§ **TASK DETAILS**
Exact copy, pictures excluded: the lines from the one containing "Select the 11'28.7 duration value" to the end of the listing.

'''

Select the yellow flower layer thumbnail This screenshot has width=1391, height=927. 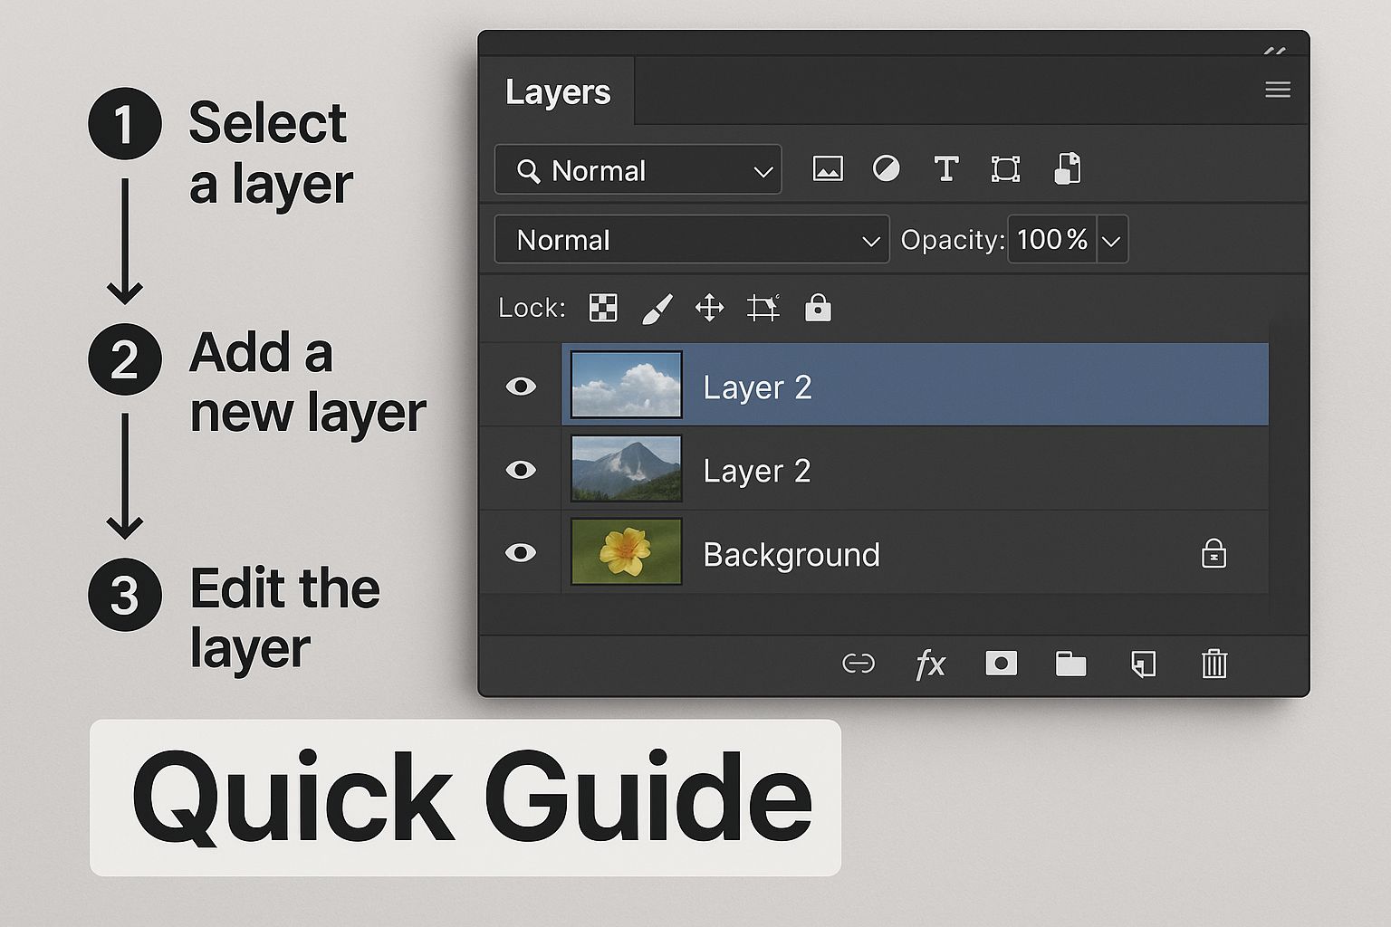click(x=626, y=552)
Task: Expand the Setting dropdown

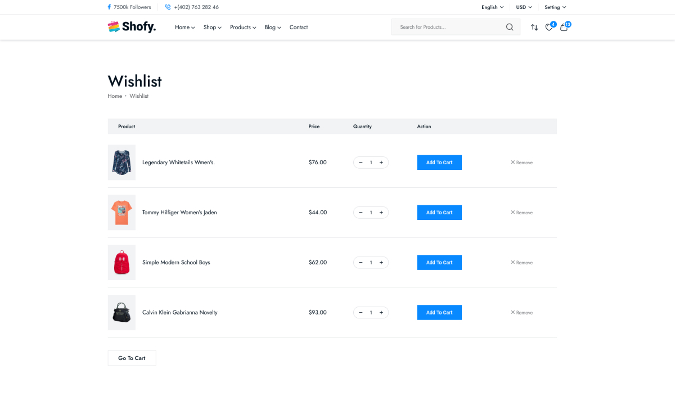Action: click(x=555, y=7)
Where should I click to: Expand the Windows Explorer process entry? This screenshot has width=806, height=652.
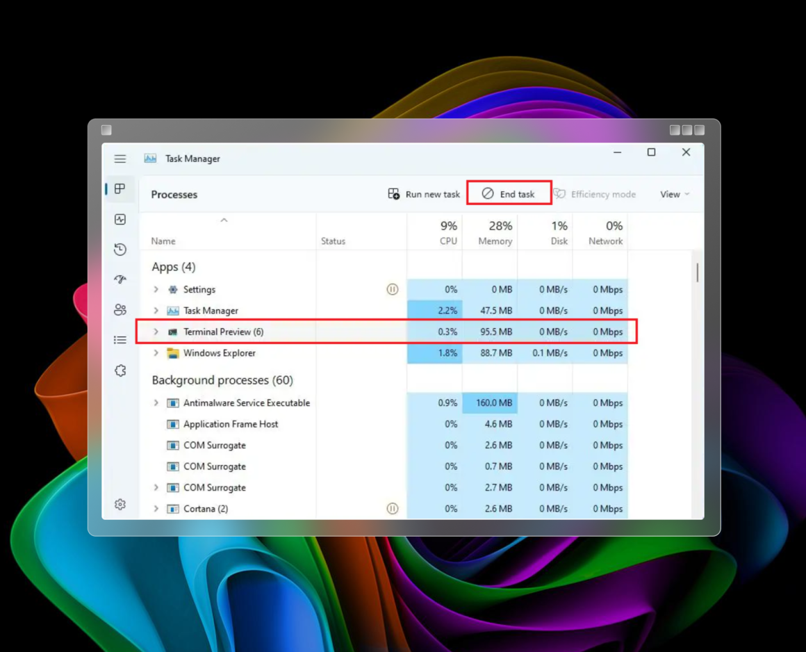click(156, 352)
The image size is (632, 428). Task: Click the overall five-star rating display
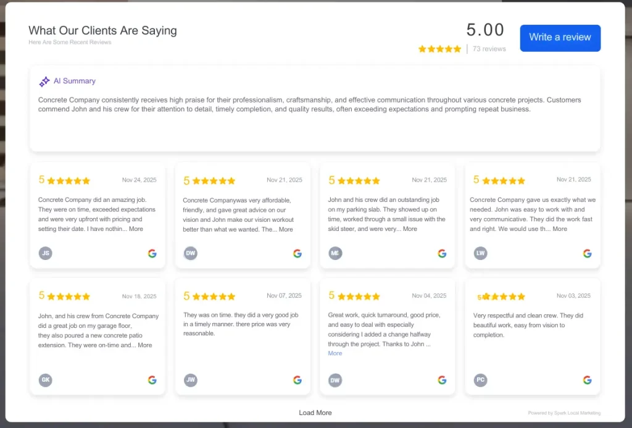pyautogui.click(x=439, y=49)
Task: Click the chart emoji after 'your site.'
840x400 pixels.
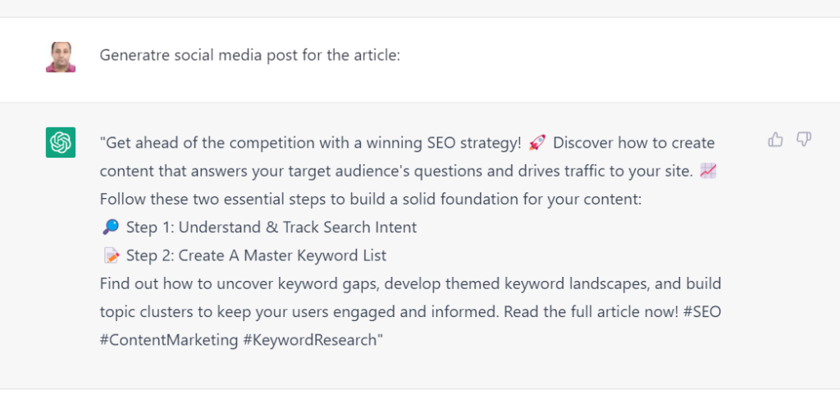Action: [710, 171]
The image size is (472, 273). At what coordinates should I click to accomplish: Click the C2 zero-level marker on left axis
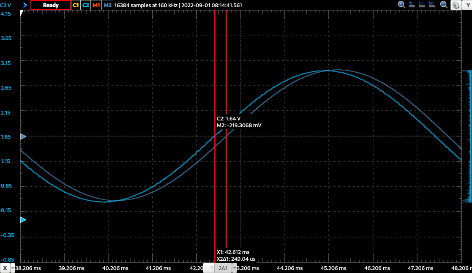(23, 220)
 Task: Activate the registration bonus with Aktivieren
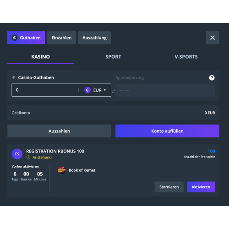(x=201, y=187)
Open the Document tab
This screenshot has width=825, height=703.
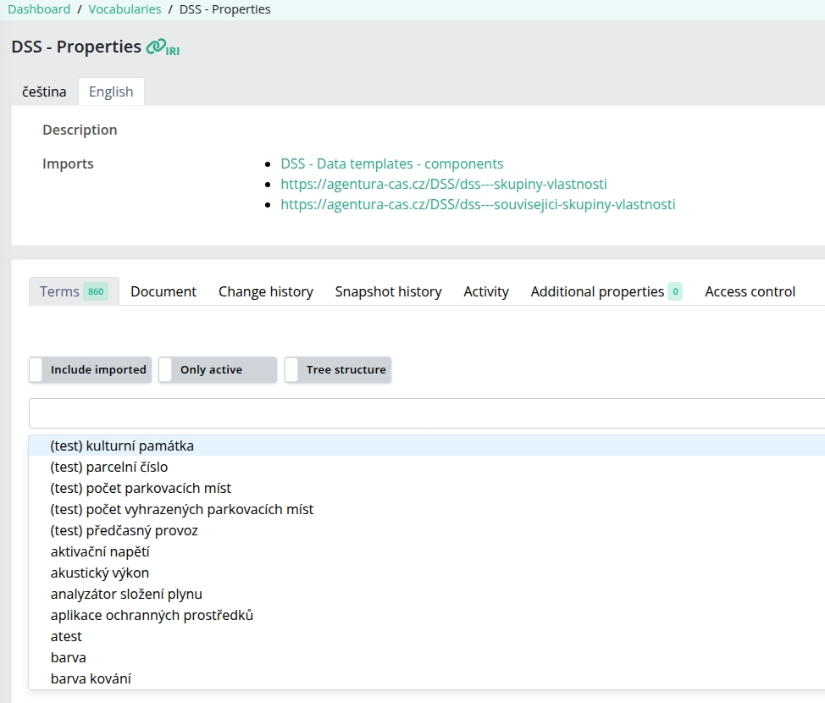coord(163,291)
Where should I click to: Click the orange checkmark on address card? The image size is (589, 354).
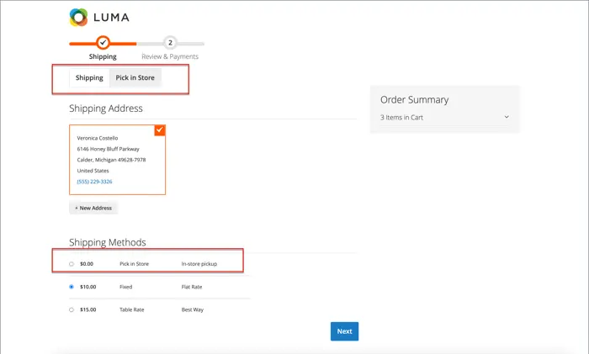[160, 130]
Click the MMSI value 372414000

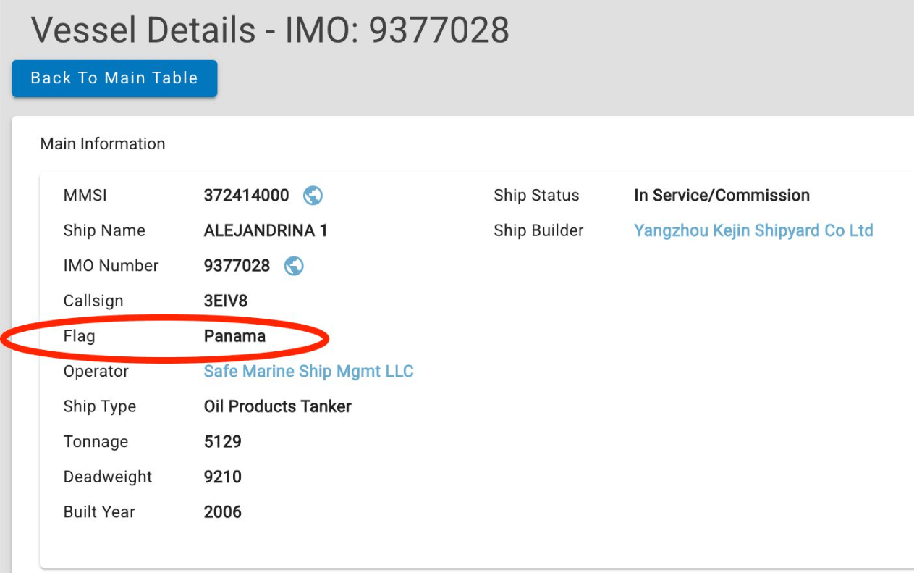[246, 196]
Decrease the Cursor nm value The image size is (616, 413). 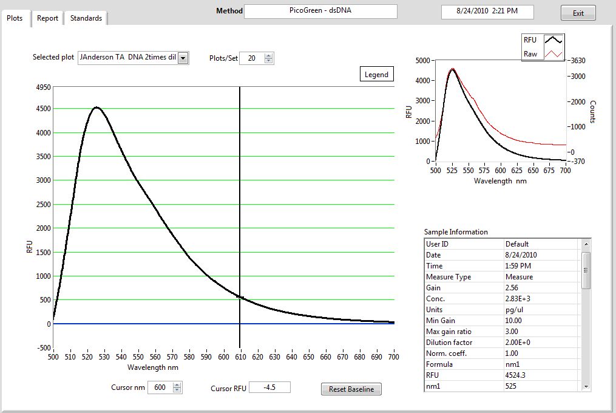(x=177, y=390)
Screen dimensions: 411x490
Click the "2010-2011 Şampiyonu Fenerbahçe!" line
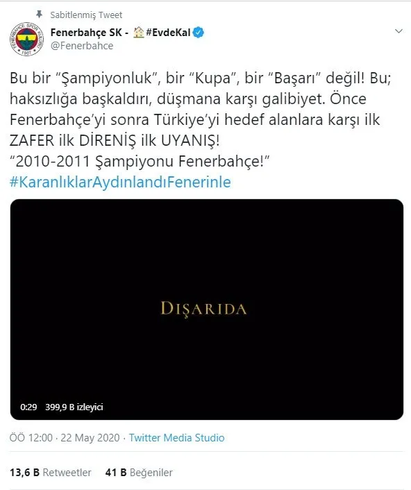(140, 161)
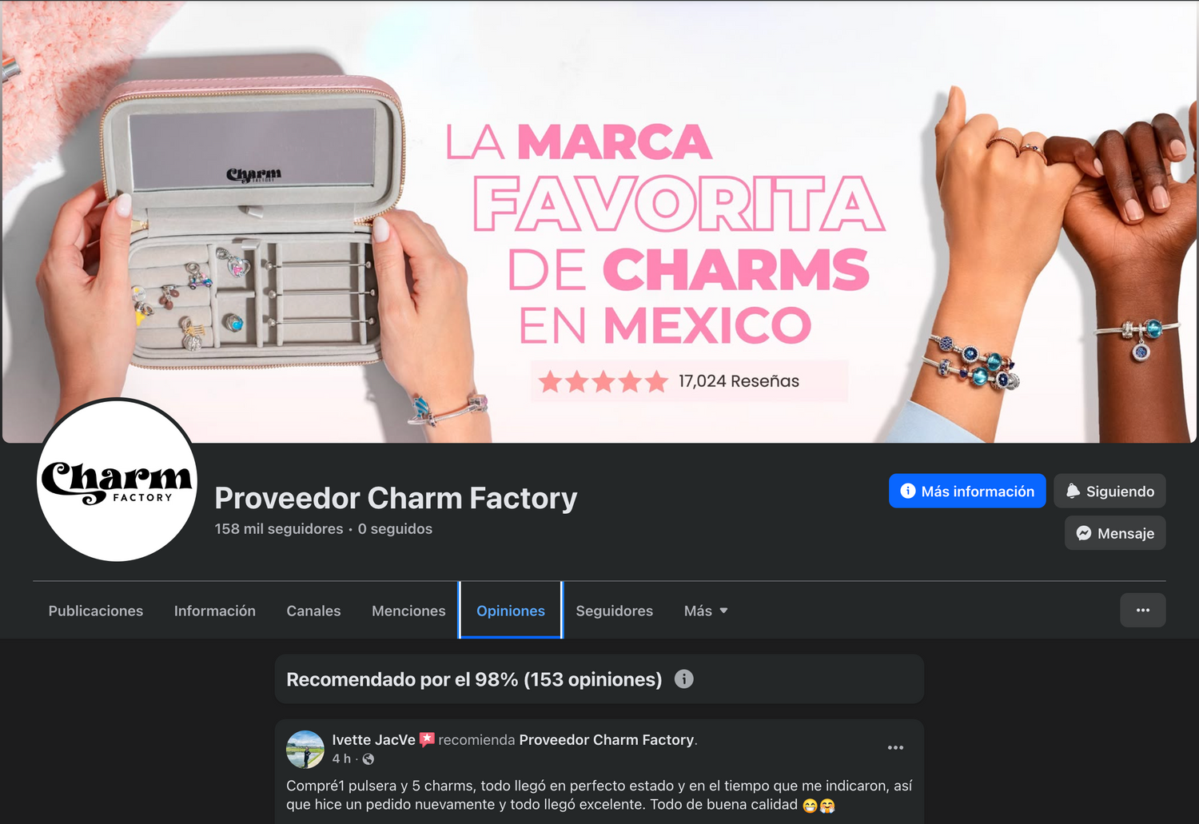The width and height of the screenshot is (1199, 824).
Task: Open the three-dot page options menu
Action: pyautogui.click(x=1142, y=610)
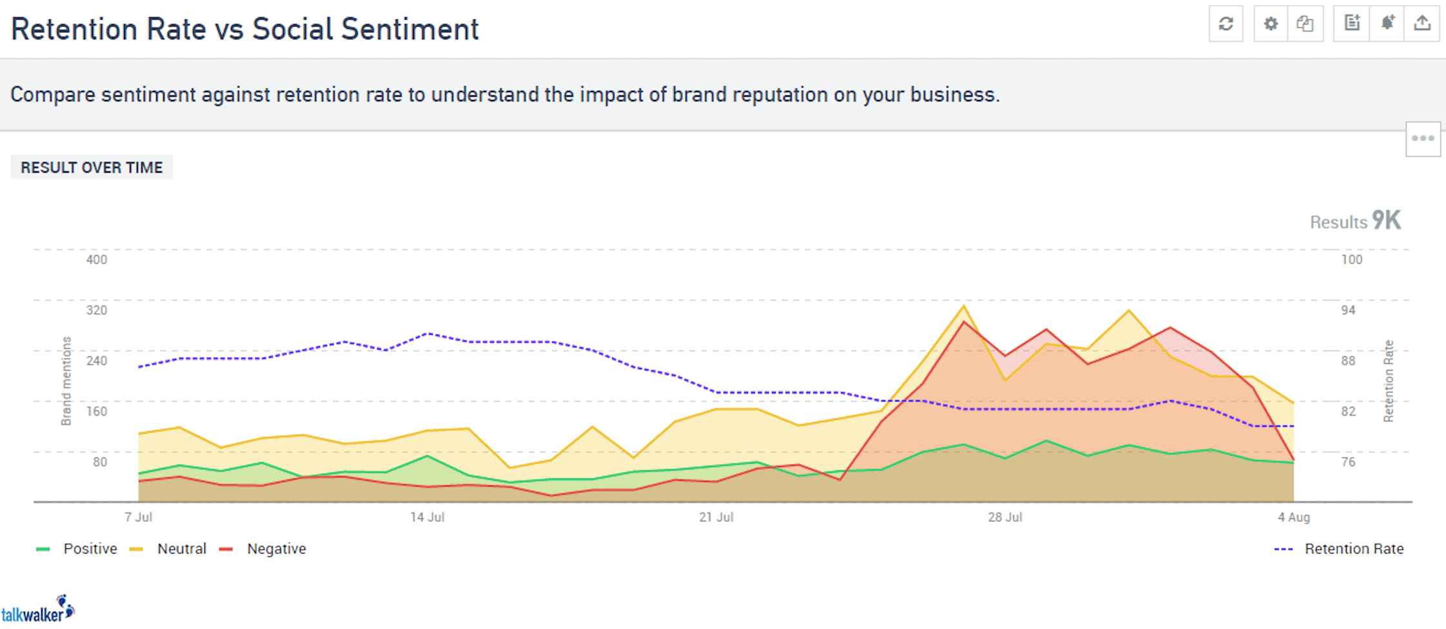Click the export upload icon
This screenshot has height=629, width=1446.
click(x=1422, y=24)
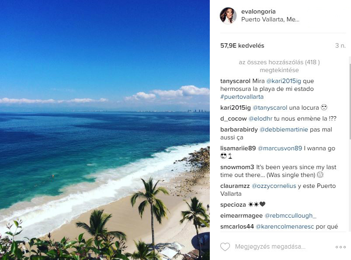The image size is (351, 260).
Task: Open the @marcusvon89 mention link
Action: (x=280, y=148)
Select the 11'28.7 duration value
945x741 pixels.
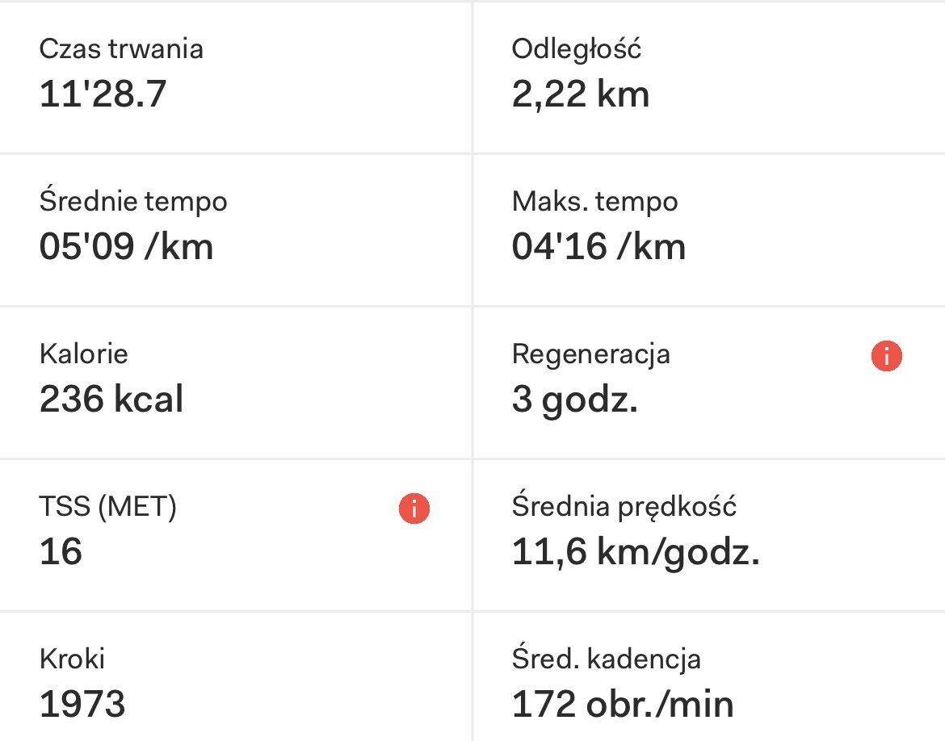point(103,94)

'''

§ **EXPECTED OUTPUT**
Select the 11'28.7 duration value
945x741 pixels.
point(103,94)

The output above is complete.